The Celts have invented many games in history; competition is one of the oldest traditions in Ireland and Scotland, but also in Brittany. That is why we could not miss out on this subject in our July – August edition entirely devoted to the Celts with the Interceltic Festival of Lorient as the pivotal moment.
Rugby is very widespread in Ireland, where there are four significant clubs: Munster, Leinster, Connaught, and Ulster; not to mention the national team, which has returned to an excellent level in recent years (it should be noted that the two Ireland are united under the same jersey). It is the same in Scotland and Wales with the opportunity to compete in the 6 Nations tournament, but on the other hand rugby is little present in Brittany and non-existent in Galicia and Asturias.
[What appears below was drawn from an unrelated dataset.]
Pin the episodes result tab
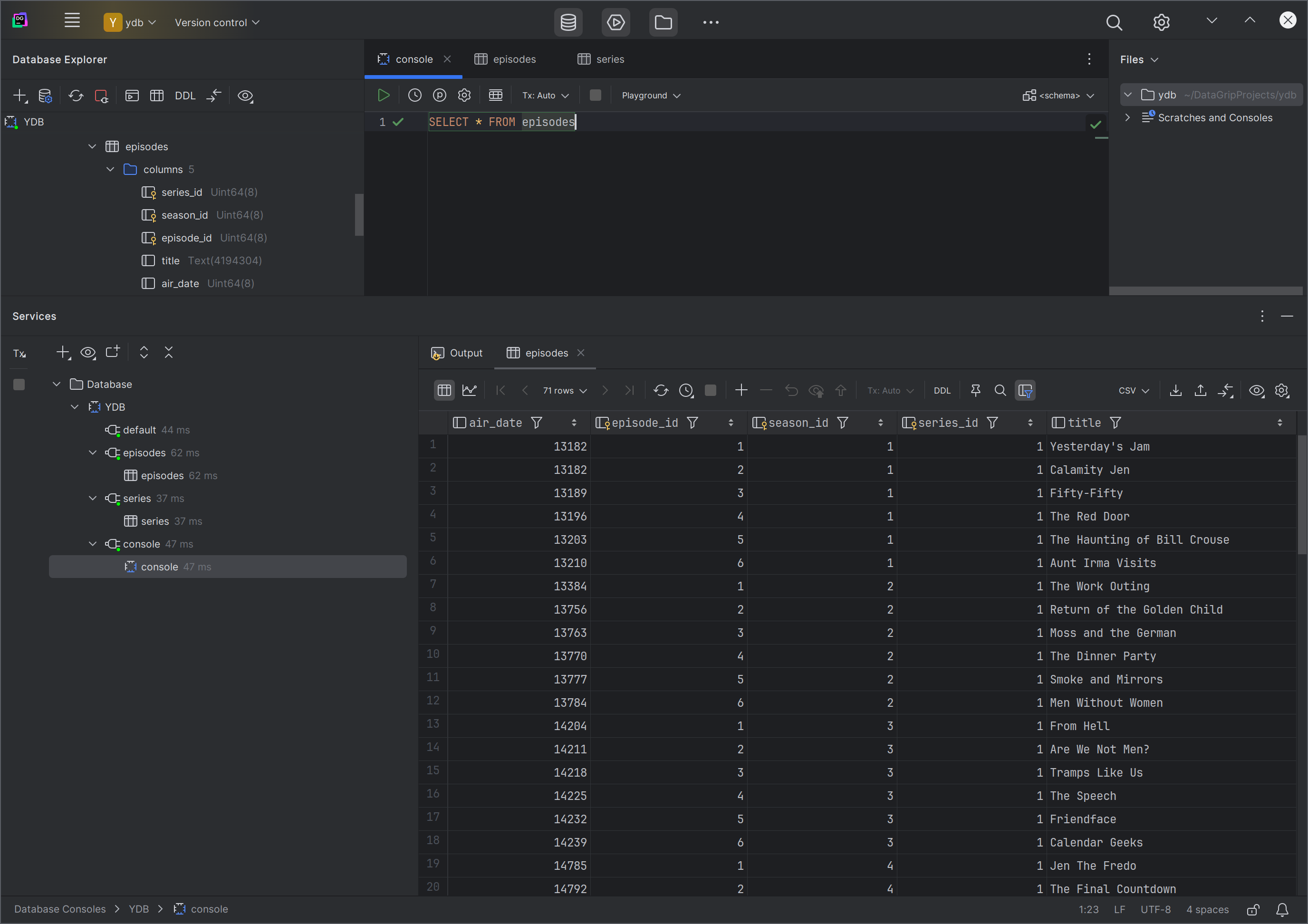 pos(975,390)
Apart from these two well-known sports, some sports are almost unknown in France and abroad, such as hurling. This sport played in Ireland is one of the oldest since a manuscript dated 1272 BC (or 3274 years!) describes the match that took place before the Battle of Moytura. According to legend, the mythical hero Cù-Chulainn alone defeated 150 opponents in a game of hurling. This sport has the characteristic of being reserved for amateurs only. The howling is played with a small ball and a stick, and the goal is to pass the ball either between the two posts and over the bar or between the posts and under the bar. The two teams consist of 15 players each, and the female version is called ” camogie.” Hurling is, without doubt, one of the fastest sports in the world but also one of the most violent (less so than American football).
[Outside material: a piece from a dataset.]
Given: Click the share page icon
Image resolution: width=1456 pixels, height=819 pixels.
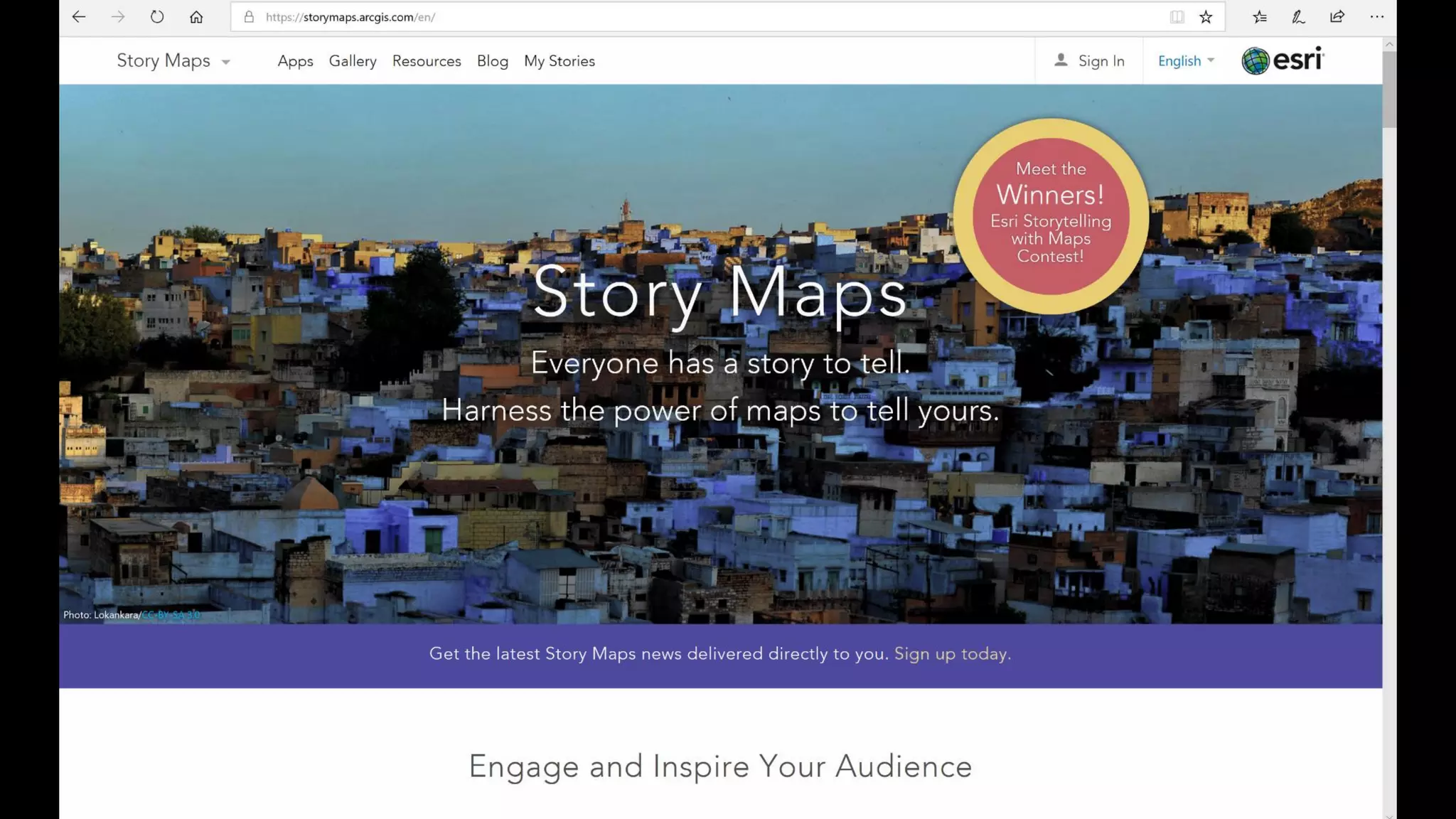Looking at the screenshot, I should [1337, 17].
The other sport resembling hurling is Gaelic football, whose rules are almost identical (same rules for scoring and the same number of players) with the difference that one plays with a ground ball that one can take hands or feet. Golf is also a must in Scotland, Wales, and Ireland, it is a real passion and is not the preserve of a minority. The grounds are numerous and are located in a dream setting. The best known is undoubtedly that of St. Andrew in Scotland. However, it is less common in other Celtic countries.
Due to the proximity of the sea, sailing is a sport very practiced in all Celtic countries and especially in Brittany which is a land of famous sailors (Tabarly, Kersauzon, Gautier,) and ports very known for racing as the Trinity on Sea, Lorient, Bénodet… it is however in Ireland that one finds the oldest Sailing club in the world namely the Royal Cork Yacht Club founded in 1720. There are also the courage races, those rowing boats already used by the Celts several centuries before our era.